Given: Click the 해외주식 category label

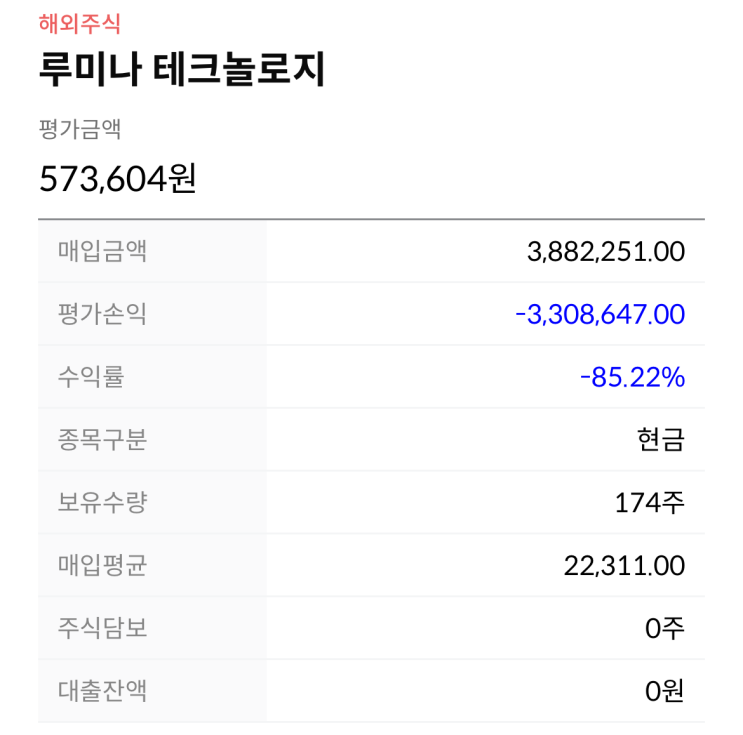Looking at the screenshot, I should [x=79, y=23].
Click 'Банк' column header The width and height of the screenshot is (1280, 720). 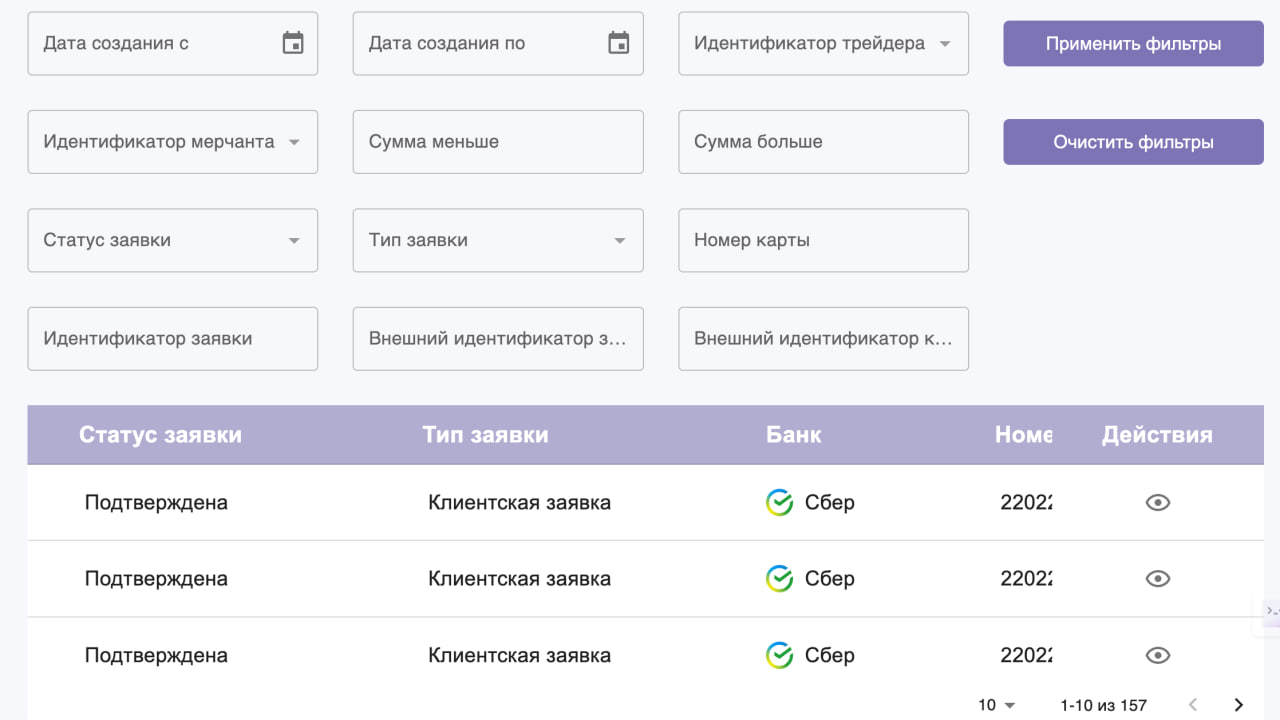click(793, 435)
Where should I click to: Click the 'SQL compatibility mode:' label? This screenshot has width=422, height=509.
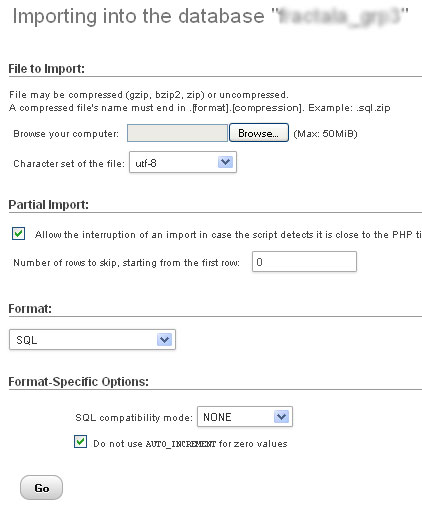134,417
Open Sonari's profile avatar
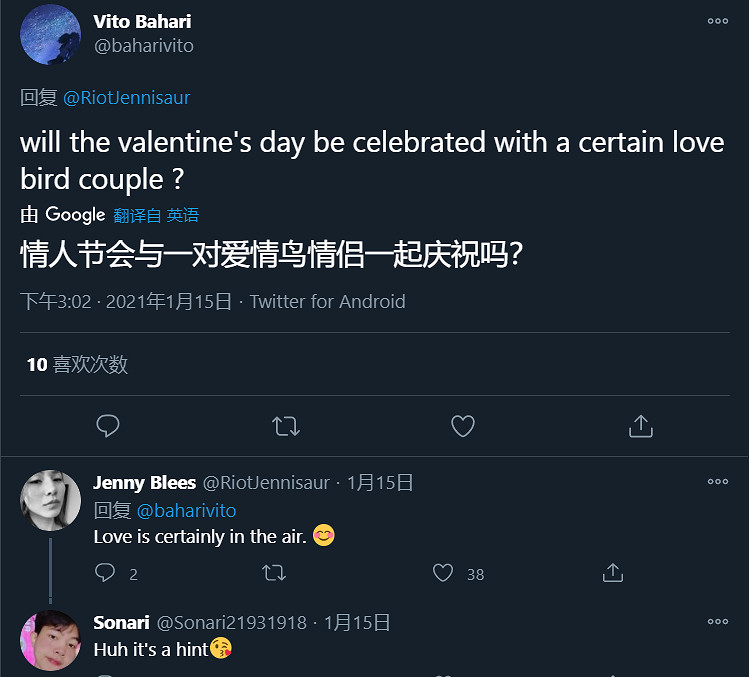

--

AIM OF THE EXERCISE
Output every line from the one containing "Where should I" through the final line of the rows as a numbered list. Skip blank lines and leave out the pictures.

REPLY TO THE EXERCISE
1. Where should I click to: Click the 'SQL compatibility mode:' label? This screenshot has width=422, height=509.
2. 134,417
3. Open Sonari's profile avatar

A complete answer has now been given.